Since the R&D Tax Concession (the Concession) began in 1985, the eligibility of software R&D has been the subject of continuous conjecture and debate so much so that many have likened making a successful software R&D tax claim to untwisting a pretzel.
At the recent AusIndustry workshop which is driving this current series of blog posts, a series of concerns were raised about software claims under the rules of the current R&D Tax Incentive (the Incentive) in the context of the fact that software R&D expenditure represents some 25 to 30% of total claimed expenditure.
These concerns would excuse anyone who concluded that the pretzel is still pretty twisted.

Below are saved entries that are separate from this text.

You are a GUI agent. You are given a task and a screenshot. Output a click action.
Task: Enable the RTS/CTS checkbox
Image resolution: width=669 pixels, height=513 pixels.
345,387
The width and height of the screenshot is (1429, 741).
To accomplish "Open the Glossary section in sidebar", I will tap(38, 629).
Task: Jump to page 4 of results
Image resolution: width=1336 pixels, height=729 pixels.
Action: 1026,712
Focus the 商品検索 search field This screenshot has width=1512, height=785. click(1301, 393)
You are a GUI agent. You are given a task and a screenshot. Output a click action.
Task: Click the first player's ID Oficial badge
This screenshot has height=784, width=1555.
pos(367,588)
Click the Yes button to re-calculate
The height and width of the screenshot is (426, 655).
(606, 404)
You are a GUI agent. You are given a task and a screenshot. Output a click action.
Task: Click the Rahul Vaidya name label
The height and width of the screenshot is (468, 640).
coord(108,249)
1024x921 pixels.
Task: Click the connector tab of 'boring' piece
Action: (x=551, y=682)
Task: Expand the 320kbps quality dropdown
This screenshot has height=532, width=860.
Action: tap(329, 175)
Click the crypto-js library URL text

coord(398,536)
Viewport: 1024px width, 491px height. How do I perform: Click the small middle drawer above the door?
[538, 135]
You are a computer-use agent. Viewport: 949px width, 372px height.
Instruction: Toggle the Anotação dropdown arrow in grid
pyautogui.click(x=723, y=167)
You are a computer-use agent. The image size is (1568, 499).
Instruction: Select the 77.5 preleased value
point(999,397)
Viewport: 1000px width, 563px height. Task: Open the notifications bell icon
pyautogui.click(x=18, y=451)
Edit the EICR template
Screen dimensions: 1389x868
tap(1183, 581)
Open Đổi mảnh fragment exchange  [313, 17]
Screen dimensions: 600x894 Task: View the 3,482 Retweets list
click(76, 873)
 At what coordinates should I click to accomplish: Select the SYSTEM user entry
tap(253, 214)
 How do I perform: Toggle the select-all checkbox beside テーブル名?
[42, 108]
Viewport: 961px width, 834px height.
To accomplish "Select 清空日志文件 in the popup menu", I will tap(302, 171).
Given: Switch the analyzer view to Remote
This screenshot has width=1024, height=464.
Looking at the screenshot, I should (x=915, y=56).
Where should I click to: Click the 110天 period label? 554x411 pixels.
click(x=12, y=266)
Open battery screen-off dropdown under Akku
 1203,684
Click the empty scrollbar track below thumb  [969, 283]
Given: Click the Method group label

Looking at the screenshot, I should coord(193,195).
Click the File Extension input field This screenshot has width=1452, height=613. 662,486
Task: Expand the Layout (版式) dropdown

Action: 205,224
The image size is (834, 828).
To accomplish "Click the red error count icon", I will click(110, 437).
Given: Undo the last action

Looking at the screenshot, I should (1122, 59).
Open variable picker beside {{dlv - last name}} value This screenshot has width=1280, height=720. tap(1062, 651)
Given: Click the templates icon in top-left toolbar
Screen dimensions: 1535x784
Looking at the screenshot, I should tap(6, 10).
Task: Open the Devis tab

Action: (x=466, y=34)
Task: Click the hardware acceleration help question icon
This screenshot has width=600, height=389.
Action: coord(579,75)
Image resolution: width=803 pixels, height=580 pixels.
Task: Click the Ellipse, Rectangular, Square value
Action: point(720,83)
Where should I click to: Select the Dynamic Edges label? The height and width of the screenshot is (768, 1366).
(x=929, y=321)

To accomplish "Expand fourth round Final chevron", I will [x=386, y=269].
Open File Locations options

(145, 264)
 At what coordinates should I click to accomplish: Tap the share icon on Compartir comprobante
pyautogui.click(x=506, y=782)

- Too many projects claimed with only one core R&D activity and an overarching hypothesis
- Failure to differentiate between core and supporting software R&D activities in Incentive registrations
Failure to identify acceptable technical unknowns
- Inappropriate claims simply based on the employment of Agile development and incremental methodologies
- Claims predicated on internal business administration software
Despite these concerns, the pretzel can be straightened out. It just takes some time, thought and care. The heart of the issue is that software R&D is harder to separate from software activities that are not R&D than is the case with more traditional industries (eg. product development in a manufacturing environment; process and device development in an engineering environment).
For example, there can be a mistaken assumption that just because new code is being created and tested using an established method (eg. Agile), then the work must involve eligible R&D. Another problem area is the belief that if the hypothesis is centred on the development of a new app, then R&D must necessarily follow. If either of these assumptions is falsely held, this does not mean the project does not include some R&D. It does, however, mean that if the project registration contains these bare assumptions and is reviewed, then there is an increased likelihood that the registration will not have clearly demonstrated that the activities are very likely to be R&D. It will increase the chances that the project will be subject to a compliance review by AusIndustry.
In this blog post, we will look at how an eligible software R&D project is different from a non-R&D project? In the next post, we will look at expenditure eligibility issues.
When does creating, coding, configuring or testing software involve eligible R&D?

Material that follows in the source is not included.